No studies have directly compared low-dose, medium-dose and high-dose aspirin therapies for stroke prevention. Thus, the American College of Chest Physicians currently recommends aspirin in a dosage of 50 to 325 mg per day for stroke prevention.11
Ticlopidine. Adenosine diphosphate (ADP) is a nucleotide involved in platelet aggregation and fibrinogen binding to the glycoprotein IIb/IIIa receptor. Ticlopidine prevents these actions, thereby inhibiting platelets for their entire life span.57,58 Studies have shown that ticlopidine (250 mg administered orally twice daily) is more effective than placebo or aspirin in preventing a second thromboembolic stroke.59,60
The adverse events noted in ticlopidine clinical trials were neutropenia, thrombocytopenia, diarrhea, rash, abnormal liver function tests and elevated cholesterol levels.59,60 The manufacturer of ticlopidine recommends close monitoring of complete blood counts with differentials for the first three months of therapy to detect blood dyscrasias.61
Clopidogrel. In early 1998, the U.S. Food and Drug Administration (FDA) labeled clopidogrel for use in the reduction of atherosclerotic events in patients with atherosclerosis documented by recent stroke, recent myocardial infarction or established peripheral arterial disease. By irreversibly inhibiting ADP-induced platelet aggregation, clopidogrel prevents clot formation in a similar fashion as ticlopidine.62
In the major trial leading to the FDA labeling of clopidogrel,63 19,185 patients were given either clopidogrel (75 mg per day) or aspirin (325 mg per day). Patients selected for the trial had previous ischemic stroke, myocardial infarction or atherosclerotic peripheral arterial disease. Efficacy was determined by the subsequent occurrence of ischemic stroke, myocardial infarction or vascular death. The incidence of any one of these outcomes was 5.32 percent per year in the clopidogrel-treated group and 5.83 percent per year in the aspirin-treated group, a small but statistically significant difference (P = 0.043).
Clopidogrel appears to have a more promising side effect profile than ticlopidine. In its major clinical trial,63 clopidogrel was more likely to cause rash and diarrhea than aspirin; conversely, aspirin caused nausea, vomiting and gastrointestinal hemorrhage more frequently than clopidogrel. The recommended dosage of clopidogrel is 75 mg per day taken with or without food.64
Warfarin. Few studies have investigated the use of warfarin therapy for stroke prevention outside the setting of atrial fibrillation. The Stroke Prevention in Reversible Ischemia Trial (SPIRIT)65 was halted early because of excess major bleeding complications, particularly intracerebral hemorrhage, in the anticoagulation group. According to investigators in this trial, high-intensity anticoagulation (i.e., International Normalized Ratio [INR] of 3.0 to 4.5) is a customary practice in many European countries.
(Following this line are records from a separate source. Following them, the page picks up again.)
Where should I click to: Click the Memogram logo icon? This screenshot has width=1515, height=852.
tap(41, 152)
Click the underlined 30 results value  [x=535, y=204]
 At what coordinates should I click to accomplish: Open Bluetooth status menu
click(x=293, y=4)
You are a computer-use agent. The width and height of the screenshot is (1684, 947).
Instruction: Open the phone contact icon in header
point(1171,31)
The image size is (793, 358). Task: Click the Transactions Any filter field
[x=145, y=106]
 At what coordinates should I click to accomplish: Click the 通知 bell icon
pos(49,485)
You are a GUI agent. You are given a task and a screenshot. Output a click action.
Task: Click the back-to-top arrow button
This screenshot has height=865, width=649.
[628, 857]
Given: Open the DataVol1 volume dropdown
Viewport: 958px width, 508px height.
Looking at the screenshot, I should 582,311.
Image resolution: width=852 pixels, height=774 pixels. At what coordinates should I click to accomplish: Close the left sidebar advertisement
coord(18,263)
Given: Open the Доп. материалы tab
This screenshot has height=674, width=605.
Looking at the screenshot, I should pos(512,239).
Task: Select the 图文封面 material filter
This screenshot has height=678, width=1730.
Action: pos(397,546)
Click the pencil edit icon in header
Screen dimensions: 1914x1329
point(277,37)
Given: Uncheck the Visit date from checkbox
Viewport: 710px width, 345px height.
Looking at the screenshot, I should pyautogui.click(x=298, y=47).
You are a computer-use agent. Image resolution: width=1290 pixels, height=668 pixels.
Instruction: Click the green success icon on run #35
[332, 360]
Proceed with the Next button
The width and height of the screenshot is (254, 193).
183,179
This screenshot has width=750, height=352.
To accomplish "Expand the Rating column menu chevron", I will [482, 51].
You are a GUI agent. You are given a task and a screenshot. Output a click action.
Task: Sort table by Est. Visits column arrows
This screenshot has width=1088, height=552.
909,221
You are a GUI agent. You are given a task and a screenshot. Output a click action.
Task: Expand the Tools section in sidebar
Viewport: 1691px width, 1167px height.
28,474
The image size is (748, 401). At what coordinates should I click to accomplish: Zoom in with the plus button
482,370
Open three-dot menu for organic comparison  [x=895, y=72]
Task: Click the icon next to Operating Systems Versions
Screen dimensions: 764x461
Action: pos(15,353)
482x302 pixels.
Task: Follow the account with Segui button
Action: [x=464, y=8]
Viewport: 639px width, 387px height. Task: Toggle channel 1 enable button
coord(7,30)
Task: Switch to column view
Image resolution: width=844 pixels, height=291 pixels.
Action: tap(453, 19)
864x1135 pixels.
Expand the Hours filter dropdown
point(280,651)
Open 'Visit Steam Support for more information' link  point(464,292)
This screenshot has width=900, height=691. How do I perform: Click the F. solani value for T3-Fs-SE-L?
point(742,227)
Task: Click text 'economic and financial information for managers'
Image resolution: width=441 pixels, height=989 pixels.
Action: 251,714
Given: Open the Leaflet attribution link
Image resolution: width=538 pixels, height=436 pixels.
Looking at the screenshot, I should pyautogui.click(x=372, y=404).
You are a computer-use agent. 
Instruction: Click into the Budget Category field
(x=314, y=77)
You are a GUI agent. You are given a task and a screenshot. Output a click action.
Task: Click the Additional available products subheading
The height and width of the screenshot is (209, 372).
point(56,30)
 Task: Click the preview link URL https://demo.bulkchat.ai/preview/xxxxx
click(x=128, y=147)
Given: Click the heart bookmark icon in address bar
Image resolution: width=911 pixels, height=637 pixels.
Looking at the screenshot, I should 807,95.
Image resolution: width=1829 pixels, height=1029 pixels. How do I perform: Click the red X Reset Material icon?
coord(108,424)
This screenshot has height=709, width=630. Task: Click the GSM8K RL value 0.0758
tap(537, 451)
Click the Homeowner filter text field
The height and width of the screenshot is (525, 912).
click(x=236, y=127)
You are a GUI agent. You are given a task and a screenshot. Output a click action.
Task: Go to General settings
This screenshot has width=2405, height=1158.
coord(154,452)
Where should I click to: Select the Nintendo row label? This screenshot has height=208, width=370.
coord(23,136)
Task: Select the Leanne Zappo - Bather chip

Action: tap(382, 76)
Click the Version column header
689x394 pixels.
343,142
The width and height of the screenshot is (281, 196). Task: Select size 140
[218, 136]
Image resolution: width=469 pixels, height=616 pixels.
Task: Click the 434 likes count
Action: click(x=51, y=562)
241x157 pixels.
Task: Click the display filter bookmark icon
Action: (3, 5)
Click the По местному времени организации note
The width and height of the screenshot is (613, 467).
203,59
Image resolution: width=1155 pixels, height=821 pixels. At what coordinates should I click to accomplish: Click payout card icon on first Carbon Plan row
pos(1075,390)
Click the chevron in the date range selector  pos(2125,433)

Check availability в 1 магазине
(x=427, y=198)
In the United States, an INR range of 2.0 to 3.0 is usually employed for ischemic stroke prevention. SPIRIT demonstrated a clear incremental relationship between hemorrhagic complications and increasing INR, with each 0.5-unit increase in the INR causing the incidence of bleeding to increase by a factor of 1.43.
It is unclear what a comparison of aspirin and warfarin at the standard U.S. INR ranges would show. A single retrospective study66 reviewed outcomes in patients with angiographically identified intracranial artery stenosis who were treated with either warfarin (n = 88) or aspirin (n = 63). A statistically significant difference in the number of recurrent events favored the use of warfarin over aspirin (P <0.01).
A prospective, double-blind randomized study comparing warfarin and aspirin in the prevention of stroke secondary to intracranial stenosis is currently being conducted.